(Dataset entries)

------------

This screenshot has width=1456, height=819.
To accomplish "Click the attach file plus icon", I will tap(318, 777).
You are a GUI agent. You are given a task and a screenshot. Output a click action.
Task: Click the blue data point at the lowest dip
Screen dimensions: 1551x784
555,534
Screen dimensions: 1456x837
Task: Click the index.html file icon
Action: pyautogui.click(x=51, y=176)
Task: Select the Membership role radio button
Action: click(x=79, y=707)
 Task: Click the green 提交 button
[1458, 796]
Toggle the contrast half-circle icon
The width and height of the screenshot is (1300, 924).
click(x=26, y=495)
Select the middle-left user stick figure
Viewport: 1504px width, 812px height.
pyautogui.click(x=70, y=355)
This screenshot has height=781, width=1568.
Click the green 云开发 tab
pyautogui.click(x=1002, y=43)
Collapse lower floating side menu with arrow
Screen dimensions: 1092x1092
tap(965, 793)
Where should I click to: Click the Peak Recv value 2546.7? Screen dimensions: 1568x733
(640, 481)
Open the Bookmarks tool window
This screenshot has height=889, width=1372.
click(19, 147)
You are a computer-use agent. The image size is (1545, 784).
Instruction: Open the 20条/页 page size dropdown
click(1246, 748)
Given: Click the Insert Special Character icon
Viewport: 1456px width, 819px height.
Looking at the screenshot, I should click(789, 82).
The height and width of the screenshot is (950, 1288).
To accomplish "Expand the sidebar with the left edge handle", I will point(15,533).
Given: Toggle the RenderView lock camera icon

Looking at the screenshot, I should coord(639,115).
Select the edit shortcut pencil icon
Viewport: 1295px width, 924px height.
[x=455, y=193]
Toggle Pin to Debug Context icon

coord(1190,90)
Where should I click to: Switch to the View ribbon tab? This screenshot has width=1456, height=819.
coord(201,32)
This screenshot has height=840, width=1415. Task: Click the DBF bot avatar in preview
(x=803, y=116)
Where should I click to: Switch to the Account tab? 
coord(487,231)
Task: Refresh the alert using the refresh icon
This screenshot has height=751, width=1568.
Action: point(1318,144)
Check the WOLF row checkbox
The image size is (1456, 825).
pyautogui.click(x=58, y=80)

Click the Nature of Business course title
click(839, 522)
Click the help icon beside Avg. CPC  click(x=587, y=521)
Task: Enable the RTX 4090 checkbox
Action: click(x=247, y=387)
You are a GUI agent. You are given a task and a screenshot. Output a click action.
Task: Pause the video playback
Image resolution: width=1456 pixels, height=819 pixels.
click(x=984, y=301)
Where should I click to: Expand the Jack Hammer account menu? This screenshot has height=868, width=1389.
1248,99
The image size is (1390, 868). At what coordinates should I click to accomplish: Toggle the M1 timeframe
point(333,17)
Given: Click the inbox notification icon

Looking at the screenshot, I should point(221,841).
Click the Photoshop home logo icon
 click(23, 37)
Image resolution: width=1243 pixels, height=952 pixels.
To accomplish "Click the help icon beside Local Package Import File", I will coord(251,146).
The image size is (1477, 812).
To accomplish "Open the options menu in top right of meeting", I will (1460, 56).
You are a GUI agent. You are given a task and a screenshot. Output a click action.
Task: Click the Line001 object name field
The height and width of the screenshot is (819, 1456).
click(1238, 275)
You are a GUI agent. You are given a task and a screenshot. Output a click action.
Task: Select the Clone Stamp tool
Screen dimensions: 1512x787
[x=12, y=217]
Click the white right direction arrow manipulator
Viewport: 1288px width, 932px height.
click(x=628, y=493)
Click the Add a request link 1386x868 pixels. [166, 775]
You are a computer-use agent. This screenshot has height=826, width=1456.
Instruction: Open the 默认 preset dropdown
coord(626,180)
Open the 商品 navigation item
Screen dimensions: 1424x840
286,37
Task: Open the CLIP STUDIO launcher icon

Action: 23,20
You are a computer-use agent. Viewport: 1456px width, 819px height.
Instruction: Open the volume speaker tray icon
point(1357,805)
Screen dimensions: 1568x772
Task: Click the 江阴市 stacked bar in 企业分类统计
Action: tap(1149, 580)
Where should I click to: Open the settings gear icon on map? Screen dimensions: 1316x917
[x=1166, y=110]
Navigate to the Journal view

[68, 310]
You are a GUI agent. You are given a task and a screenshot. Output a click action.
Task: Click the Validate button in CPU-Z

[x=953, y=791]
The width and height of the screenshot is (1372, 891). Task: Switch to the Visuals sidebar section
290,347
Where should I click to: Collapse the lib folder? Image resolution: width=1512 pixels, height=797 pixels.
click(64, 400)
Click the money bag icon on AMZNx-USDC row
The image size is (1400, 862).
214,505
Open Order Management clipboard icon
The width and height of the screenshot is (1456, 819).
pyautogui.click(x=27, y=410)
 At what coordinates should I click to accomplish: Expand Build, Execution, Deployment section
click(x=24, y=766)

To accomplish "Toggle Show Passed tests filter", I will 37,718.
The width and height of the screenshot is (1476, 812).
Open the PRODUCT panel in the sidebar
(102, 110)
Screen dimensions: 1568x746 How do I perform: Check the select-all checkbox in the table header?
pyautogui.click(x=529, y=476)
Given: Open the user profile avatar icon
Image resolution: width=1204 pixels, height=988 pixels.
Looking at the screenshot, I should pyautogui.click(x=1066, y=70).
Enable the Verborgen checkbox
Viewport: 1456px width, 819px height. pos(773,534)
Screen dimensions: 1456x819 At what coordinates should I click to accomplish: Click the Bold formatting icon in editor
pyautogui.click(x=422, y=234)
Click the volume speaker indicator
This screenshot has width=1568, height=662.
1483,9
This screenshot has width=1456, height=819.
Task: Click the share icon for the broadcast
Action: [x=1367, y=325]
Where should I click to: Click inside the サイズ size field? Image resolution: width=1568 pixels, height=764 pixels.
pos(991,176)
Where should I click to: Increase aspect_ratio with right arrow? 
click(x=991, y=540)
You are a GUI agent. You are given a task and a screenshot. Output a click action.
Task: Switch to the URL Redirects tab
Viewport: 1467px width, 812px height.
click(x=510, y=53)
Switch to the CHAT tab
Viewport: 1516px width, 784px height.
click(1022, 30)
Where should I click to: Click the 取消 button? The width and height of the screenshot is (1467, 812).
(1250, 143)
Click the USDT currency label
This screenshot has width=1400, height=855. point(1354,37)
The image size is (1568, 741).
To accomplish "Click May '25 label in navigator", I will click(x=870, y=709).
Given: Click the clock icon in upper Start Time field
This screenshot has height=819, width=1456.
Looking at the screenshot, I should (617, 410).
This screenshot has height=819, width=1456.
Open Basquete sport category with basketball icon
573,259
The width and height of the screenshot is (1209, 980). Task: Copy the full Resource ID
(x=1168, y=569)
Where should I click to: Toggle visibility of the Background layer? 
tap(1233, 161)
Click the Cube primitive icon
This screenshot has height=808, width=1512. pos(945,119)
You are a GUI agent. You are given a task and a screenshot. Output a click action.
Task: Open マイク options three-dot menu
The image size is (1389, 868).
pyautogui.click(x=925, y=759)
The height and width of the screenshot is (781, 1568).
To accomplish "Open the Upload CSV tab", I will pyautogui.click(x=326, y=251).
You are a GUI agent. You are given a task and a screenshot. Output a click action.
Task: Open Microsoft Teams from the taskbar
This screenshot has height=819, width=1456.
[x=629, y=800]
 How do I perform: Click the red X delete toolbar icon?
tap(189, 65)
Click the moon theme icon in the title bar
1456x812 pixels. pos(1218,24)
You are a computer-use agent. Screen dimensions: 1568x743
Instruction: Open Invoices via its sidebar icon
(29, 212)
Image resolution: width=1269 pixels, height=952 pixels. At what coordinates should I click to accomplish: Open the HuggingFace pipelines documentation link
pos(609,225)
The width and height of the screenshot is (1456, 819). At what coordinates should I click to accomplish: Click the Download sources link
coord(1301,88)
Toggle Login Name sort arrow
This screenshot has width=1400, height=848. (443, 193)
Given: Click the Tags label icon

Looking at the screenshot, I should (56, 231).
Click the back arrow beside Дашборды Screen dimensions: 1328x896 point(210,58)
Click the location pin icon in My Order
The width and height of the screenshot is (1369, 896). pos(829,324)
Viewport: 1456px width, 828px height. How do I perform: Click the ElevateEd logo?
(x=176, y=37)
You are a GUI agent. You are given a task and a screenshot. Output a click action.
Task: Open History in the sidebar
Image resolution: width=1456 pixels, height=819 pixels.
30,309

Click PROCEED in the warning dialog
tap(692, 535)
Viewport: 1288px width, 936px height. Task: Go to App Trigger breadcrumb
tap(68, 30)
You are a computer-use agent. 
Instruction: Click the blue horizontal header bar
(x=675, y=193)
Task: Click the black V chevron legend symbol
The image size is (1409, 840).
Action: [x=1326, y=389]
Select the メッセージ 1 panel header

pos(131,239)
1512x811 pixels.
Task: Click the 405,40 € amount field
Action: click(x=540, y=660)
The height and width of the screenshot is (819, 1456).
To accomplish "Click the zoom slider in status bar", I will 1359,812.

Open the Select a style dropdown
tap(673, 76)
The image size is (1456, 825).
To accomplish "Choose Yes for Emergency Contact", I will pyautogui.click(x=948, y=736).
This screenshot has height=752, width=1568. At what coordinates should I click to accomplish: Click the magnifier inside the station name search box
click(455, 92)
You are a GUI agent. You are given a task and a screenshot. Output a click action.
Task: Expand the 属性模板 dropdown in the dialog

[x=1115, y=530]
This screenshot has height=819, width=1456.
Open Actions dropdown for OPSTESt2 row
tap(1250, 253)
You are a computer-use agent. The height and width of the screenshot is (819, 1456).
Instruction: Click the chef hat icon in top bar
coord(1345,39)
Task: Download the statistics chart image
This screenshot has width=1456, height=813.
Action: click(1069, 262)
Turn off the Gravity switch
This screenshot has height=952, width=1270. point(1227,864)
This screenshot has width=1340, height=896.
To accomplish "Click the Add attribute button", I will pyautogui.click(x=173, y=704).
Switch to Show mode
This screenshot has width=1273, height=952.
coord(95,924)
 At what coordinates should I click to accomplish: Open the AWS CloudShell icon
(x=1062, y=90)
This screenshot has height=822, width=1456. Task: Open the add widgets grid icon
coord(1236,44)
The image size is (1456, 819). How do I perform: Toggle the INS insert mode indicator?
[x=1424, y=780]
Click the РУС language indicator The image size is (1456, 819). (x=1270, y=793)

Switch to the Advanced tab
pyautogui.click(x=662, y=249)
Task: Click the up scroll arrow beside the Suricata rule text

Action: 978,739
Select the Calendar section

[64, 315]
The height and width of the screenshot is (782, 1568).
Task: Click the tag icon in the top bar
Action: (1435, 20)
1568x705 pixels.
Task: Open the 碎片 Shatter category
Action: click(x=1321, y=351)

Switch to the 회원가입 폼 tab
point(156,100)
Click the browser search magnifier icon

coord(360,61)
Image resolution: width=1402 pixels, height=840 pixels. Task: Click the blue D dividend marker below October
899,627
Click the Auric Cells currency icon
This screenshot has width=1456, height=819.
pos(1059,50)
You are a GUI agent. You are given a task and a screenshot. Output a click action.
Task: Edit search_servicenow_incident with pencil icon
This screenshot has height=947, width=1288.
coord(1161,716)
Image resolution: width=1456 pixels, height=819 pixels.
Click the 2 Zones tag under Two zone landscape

------------

State the number of lines in these entries that include the string "options". Provide nothing beyond that number.

§ Task result: 2